Hier läuft der Chor zu seiner Hochform auf. Es kommt vor, dass das Klangvolumen der fast 100 Sängerinnen und Sänger sogar das Orchester übertönt. Weitere berührende Höhepunkte erlebte das Publikum vor allem durch die beiden Solistinnen, Judith Simonis – diesmal in gewohnter Altlage – und die eigens aus der Türkei angereiste Sängerin Dilek Türkan, die die in arabischer und aramäischer Sprache und ethnischer Singweise authentisch interpretierten Passagen berückend schön gestaltet.

Eine besondere Farbe steuert Jakub Rabizo, Zweiter Konzertmeister des Preußischen Kammerorchesters, bei. Er hat extra das Duduk zu blasen erlernt, jene armenische Flöte mit der eigentümlich dunklen und etwas rauen Klangfarbe, die durch das breite Mundstück aus Rohr entsteht. Im Zusammenklang mit Dilek Türkans inbrünstigem Gesang fühlt man sich im Innersten ergriffen. So auch in den Teilen sechs und neun, in denen die „Welten“ durch die beiden Frauenstimmen zusammengeführt werden. Judith Simonis füllt den Raum mit ihrer warmen, runden Stimme, gleichsam leidend und tröstend, während Dilek Türkans klagende Töne tiefe Rührung auszulösen vermögen. Jenkins Schlusssatz, das Paradisi gloriæ, bei anderen Komponisten oft sphärisch schwebend angelegt, ist ein Triumphgesang, der noch einmal alle Kräfte erfordert.

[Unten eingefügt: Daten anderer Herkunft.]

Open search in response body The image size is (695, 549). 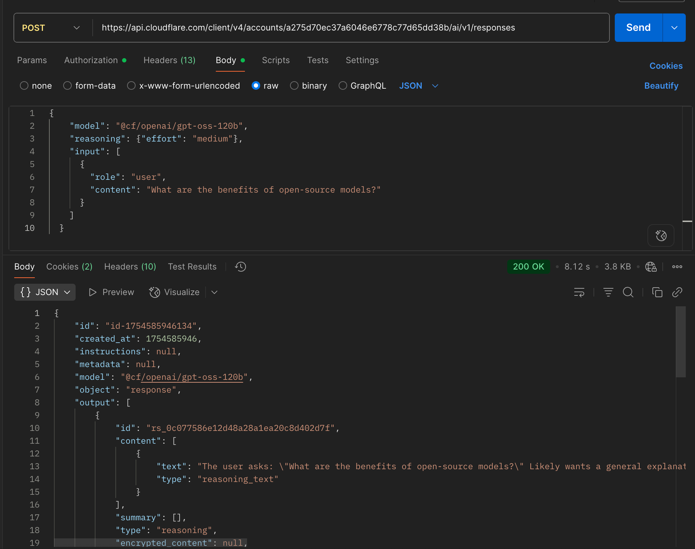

Die Chöre und das Preussische Kammerorchester, komplettiert mit dem Filmorchester Babelsberg, lassen den Kirchenraum erbeben. Das Publikum, in dem auch Altbundeskanzlerin Angela Merkel entdeckt wurde, spendet ausgiebigst Applaus und Standing Ovations, sodass Jürgen Bischof sich zu einer Zugabe hingerissen fühlt. Bewundernswert, wie der Chor das nach anderthalb Stunden im Stehen auch noch meistert.

Die zweite Aufführung findet am Karfreitag, dem 7. April, um 19 Uhr in der Nikolai-Kirche Prenzlau statt. Restkarten sind noch vorhanden.